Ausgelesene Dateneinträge
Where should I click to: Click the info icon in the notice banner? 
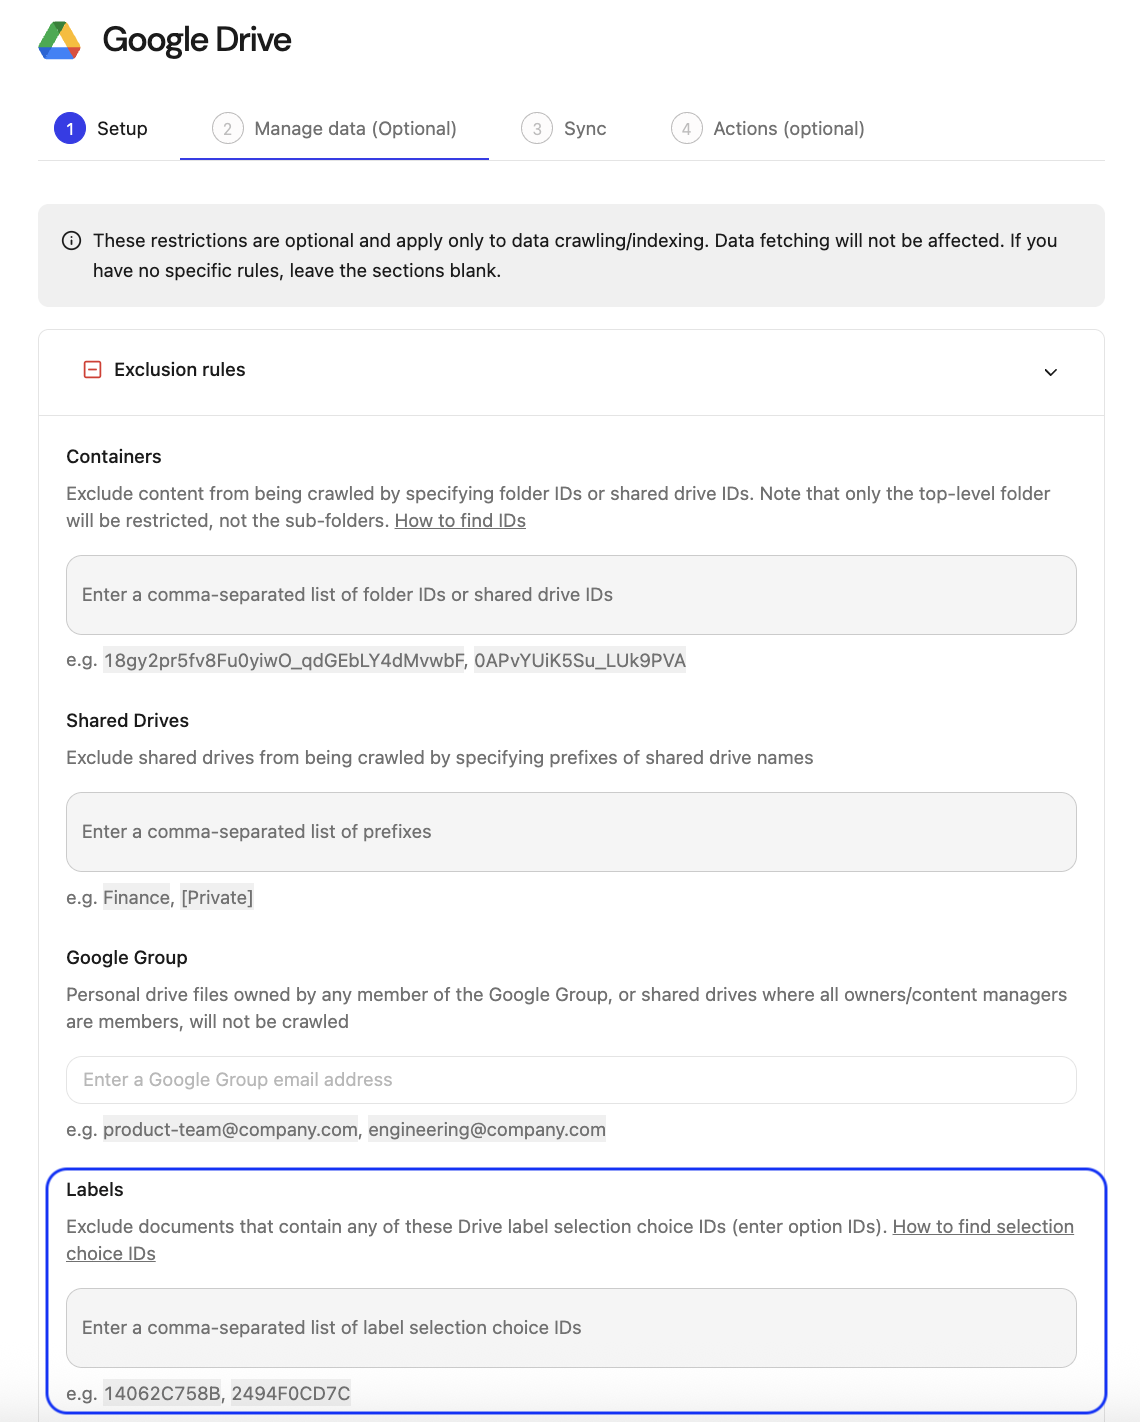(x=72, y=241)
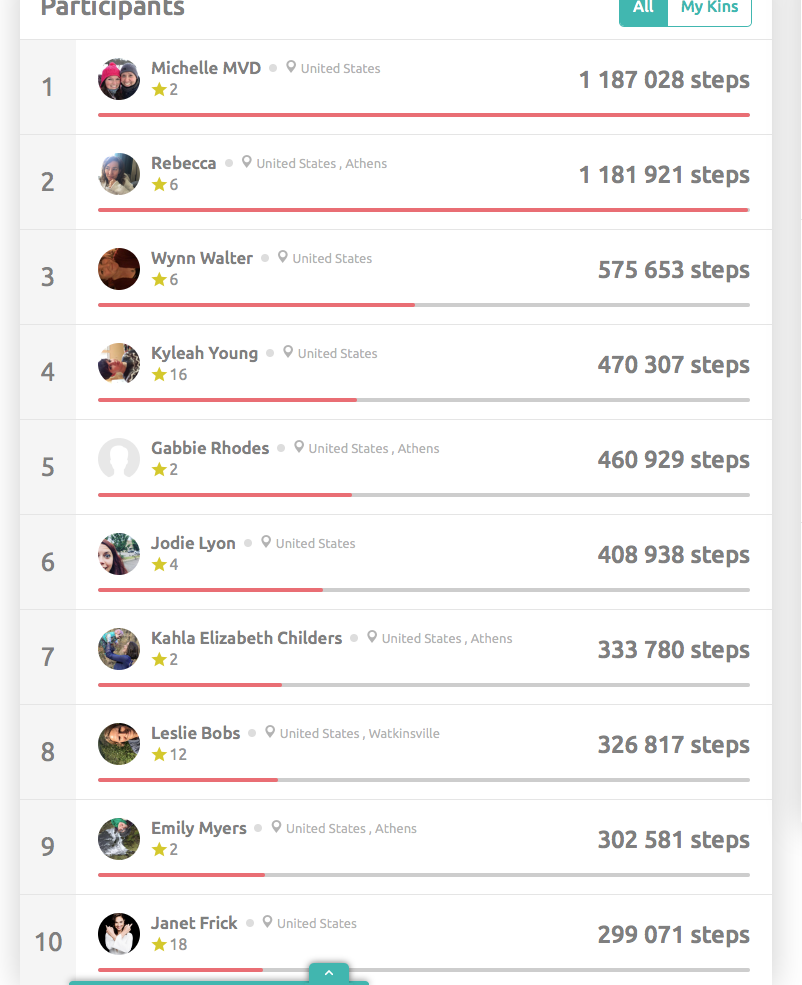Open Janet Frick's profile name link
This screenshot has width=802, height=985.
(194, 923)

Ziel - Benenne in allen Einträgen „info icon“ in „help icon“ um und schreib sie sonst unverändert ab. Lass die Bilder dabei weg.

Deine Antwort -
Where should I click to: Click the help icon in the notice banner? 
(x=72, y=241)
Open Janet Frick's profile name link
This screenshot has width=802, height=985.
(194, 923)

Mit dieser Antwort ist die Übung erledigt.